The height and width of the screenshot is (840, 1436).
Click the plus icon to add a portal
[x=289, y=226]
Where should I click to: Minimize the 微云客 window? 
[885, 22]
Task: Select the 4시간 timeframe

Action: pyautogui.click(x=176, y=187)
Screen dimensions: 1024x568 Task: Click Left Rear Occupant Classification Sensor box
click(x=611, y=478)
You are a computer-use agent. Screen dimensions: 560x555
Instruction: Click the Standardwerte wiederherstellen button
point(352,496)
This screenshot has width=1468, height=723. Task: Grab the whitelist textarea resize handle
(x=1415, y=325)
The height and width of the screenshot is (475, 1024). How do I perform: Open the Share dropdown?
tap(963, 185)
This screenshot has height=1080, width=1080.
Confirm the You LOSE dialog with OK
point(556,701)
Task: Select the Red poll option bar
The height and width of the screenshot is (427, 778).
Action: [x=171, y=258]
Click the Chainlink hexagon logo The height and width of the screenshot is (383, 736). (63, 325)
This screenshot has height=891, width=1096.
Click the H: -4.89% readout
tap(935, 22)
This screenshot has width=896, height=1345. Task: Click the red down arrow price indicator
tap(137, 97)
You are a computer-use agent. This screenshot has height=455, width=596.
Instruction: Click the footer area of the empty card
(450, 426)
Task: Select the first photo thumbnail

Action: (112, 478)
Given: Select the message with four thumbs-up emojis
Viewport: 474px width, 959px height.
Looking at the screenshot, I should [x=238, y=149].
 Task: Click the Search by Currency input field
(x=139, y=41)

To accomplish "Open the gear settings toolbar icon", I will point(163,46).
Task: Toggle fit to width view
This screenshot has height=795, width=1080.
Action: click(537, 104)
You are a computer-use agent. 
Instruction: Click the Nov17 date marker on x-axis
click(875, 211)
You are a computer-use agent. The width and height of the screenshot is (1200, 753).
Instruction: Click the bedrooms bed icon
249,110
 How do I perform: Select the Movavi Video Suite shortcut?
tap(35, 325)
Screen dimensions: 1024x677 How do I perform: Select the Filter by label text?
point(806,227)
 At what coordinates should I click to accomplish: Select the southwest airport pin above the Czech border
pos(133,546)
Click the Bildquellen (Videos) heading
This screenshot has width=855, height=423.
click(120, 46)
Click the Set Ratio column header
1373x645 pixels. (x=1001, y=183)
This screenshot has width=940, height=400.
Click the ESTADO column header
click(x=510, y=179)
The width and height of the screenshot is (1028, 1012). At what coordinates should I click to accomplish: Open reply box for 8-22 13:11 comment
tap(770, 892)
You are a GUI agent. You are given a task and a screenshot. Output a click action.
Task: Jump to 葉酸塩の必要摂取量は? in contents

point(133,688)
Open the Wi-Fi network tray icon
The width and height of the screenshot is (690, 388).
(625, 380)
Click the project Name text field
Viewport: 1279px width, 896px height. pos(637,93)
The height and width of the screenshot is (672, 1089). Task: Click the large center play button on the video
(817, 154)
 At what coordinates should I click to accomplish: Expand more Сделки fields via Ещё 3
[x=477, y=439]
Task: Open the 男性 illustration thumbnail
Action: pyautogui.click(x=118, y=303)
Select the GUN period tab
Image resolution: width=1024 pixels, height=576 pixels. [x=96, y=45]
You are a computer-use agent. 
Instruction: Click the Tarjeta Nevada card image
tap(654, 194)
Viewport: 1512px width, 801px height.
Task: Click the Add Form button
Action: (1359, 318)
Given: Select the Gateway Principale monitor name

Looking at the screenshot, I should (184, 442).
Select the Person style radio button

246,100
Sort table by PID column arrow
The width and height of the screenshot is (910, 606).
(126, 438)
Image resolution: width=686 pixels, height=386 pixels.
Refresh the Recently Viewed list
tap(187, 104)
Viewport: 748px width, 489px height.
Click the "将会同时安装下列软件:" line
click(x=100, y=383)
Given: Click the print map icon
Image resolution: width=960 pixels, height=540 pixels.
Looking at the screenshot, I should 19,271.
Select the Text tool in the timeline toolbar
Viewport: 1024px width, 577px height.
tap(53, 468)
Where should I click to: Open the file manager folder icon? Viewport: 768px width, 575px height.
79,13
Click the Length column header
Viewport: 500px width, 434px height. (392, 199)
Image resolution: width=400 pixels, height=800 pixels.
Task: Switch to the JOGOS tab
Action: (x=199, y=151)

-=-=-

*YOUR ASSIGNMENT*.
Starting at the line that contains "Select the Text tool in the timeline toolbar", write out every line through the last one in the data above, exactly as it stands.

*EXERCISE RESULT*.
Select the Text tool in the timeline toolbar
Viewport: 1024px width, 577px height.
tap(53, 468)
Where should I click to: Open the file manager folder icon? Viewport: 768px width, 575px height.
79,13
Click the Length column header
Viewport: 500px width, 434px height. (392, 199)
Image resolution: width=400 pixels, height=800 pixels.
Task: Switch to the JOGOS tab
Action: (x=199, y=151)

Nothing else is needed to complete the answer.